(Stored data)
Start of Block
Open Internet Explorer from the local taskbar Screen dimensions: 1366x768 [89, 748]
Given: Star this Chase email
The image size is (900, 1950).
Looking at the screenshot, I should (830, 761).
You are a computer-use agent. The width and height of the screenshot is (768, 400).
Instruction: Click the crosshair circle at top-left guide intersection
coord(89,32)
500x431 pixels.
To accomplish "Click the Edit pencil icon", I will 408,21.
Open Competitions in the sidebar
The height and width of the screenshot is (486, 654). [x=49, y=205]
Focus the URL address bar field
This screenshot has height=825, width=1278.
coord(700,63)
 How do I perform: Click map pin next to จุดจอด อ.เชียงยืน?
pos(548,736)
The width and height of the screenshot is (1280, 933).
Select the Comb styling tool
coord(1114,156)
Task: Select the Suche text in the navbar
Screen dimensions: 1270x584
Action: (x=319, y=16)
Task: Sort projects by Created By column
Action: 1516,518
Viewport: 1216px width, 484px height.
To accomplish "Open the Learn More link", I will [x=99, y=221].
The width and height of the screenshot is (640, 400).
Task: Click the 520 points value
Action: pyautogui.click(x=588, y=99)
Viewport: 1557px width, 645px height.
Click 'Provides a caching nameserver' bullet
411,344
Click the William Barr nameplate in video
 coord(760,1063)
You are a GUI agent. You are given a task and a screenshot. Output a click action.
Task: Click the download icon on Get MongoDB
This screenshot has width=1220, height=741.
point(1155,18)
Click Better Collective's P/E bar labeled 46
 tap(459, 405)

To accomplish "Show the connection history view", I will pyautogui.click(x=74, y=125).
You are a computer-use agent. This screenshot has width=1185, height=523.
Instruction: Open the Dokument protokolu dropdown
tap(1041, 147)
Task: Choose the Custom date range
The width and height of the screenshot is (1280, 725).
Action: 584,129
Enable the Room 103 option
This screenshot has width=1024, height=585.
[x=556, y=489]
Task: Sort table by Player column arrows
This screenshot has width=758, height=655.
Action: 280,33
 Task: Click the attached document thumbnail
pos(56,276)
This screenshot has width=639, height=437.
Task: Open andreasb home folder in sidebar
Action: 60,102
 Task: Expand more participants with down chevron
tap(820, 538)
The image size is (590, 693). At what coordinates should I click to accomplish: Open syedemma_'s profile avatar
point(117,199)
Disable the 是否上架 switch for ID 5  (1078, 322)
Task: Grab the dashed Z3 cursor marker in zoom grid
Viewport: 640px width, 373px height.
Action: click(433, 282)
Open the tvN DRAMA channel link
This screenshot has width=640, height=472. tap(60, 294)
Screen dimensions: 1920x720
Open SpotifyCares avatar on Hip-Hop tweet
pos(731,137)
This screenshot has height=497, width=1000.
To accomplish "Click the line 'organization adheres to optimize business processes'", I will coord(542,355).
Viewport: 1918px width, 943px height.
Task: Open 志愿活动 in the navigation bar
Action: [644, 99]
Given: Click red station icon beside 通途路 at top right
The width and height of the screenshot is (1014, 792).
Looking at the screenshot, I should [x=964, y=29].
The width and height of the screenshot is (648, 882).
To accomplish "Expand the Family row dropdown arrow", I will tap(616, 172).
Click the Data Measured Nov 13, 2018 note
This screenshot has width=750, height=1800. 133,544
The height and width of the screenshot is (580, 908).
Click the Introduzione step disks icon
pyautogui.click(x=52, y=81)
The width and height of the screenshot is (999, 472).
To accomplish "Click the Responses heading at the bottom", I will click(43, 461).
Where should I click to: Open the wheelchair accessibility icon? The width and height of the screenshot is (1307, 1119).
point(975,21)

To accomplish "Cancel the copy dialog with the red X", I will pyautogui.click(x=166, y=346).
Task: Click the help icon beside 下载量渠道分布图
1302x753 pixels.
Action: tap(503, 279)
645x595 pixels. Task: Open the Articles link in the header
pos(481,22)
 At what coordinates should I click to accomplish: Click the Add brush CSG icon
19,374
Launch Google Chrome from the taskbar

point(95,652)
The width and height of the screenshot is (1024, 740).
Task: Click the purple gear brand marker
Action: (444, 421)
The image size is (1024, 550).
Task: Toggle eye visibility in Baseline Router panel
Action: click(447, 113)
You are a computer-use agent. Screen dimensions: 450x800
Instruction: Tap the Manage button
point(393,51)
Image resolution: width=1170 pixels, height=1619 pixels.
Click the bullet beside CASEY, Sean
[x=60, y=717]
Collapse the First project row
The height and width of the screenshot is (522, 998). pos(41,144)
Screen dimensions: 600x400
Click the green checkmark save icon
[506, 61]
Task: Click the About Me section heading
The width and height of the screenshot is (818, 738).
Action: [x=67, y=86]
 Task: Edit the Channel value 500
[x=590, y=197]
End of Block
Restate the whole of the data exactly.

Open Internet Explorer from the local taskbar Screen dimensions: 1366x768 [89, 748]
Given: Star this Chase email
The image size is (900, 1950).
Looking at the screenshot, I should (830, 761).
You are a computer-use agent. The width and height of the screenshot is (768, 400).
Instruction: Click the crosshair circle at top-left guide intersection
coord(89,32)
500x431 pixels.
To accomplish "Click the Edit pencil icon", I will 408,21.
Open Competitions in the sidebar
The height and width of the screenshot is (486, 654). [x=49, y=205]
Focus the URL address bar field
This screenshot has height=825, width=1278.
coord(700,63)
 How do I perform: Click map pin next to จุดจอด อ.เชียงยืน?
pos(548,736)
The width and height of the screenshot is (1280, 933).
Select the Comb styling tool
coord(1114,156)
Task: Select the Suche text in the navbar
Screen dimensions: 1270x584
Action: (x=319, y=16)
Task: Sort projects by Created By column
Action: 1516,518
Viewport: 1216px width, 484px height.
To accomplish "Open the Learn More link", I will [x=99, y=221].
The width and height of the screenshot is (640, 400).
Task: Click the 520 points value
Action: pyautogui.click(x=588, y=99)
Viewport: 1557px width, 645px height.
Click 'Provides a caching nameserver' bullet
411,344
Click the William Barr nameplate in video
 coord(760,1063)
You are a GUI agent. You are given a task and a screenshot. Output a click action.
Task: Click the download icon on Get MongoDB
This screenshot has width=1220, height=741.
point(1155,18)
Click Better Collective's P/E bar labeled 46
 tap(459, 405)

To accomplish "Show the connection history view", I will pyautogui.click(x=74, y=125).
You are a computer-use agent. This screenshot has width=1185, height=523.
Instruction: Open the Dokument protokolu dropdown
tap(1041, 147)
Task: Choose the Custom date range
The width and height of the screenshot is (1280, 725).
Action: 584,129
Enable the Room 103 option
This screenshot has width=1024, height=585.
[x=556, y=489]
Task: Sort table by Player column arrows
This screenshot has width=758, height=655.
Action: 280,33
 Task: Click the attached document thumbnail
pos(56,276)
This screenshot has width=639, height=437.
Task: Open andreasb home folder in sidebar
Action: 60,102
 Task: Expand more participants with down chevron
tap(820, 538)
The image size is (590, 693). At what coordinates should I click to accomplish: Open syedemma_'s profile avatar
point(117,199)
Disable the 是否上架 switch for ID 5  (1078, 322)
Task: Grab the dashed Z3 cursor marker in zoom grid
Viewport: 640px width, 373px height.
Action: click(433, 282)
Open the tvN DRAMA channel link
This screenshot has width=640, height=472. tap(60, 294)
Screen dimensions: 1920x720
Open SpotifyCares avatar on Hip-Hop tweet
pos(731,137)
This screenshot has height=497, width=1000.
To accomplish "Click the line 'organization adheres to optimize business processes'", I will coord(542,355).
Viewport: 1918px width, 943px height.
Task: Open 志愿活动 in the navigation bar
Action: [644, 99]
Given: Click red station icon beside 通途路 at top right
The width and height of the screenshot is (1014, 792).
Looking at the screenshot, I should [x=964, y=29].
The width and height of the screenshot is (648, 882).
To accomplish "Expand the Family row dropdown arrow", I will tap(616, 172).
Click the Data Measured Nov 13, 2018 note
This screenshot has width=750, height=1800. 133,544
The height and width of the screenshot is (580, 908).
Click the Introduzione step disks icon
pyautogui.click(x=52, y=81)
The width and height of the screenshot is (999, 472).
To accomplish "Click the Responses heading at the bottom", I will click(43, 461).
Where should I click to: Open the wheelchair accessibility icon? The width and height of the screenshot is (1307, 1119).
point(975,21)

To accomplish "Cancel the copy dialog with the red X", I will pyautogui.click(x=166, y=346).
Task: Click the help icon beside 下载量渠道分布图
1302x753 pixels.
Action: tap(503, 279)
645x595 pixels. Task: Open the Articles link in the header
pos(481,22)
 At what coordinates should I click to accomplish: Click the Add brush CSG icon
19,374
Launch Google Chrome from the taskbar

point(95,652)
The width and height of the screenshot is (1024, 740).
Task: Click the purple gear brand marker
Action: (444, 421)
The image size is (1024, 550).
Task: Toggle eye visibility in Baseline Router panel
Action: click(447, 113)
You are a computer-use agent. Screen dimensions: 450x800
Instruction: Tap the Manage button
point(393,51)
Image resolution: width=1170 pixels, height=1619 pixels.
Click the bullet beside CASEY, Sean
[x=60, y=717]
Collapse the First project row
The height and width of the screenshot is (522, 998). pos(41,144)
Screen dimensions: 600x400
Click the green checkmark save icon
[506, 61]
Task: Click the About Me section heading
The width and height of the screenshot is (818, 738).
Action: [x=67, y=86]
 Task: Edit the Channel value 500
[x=590, y=197]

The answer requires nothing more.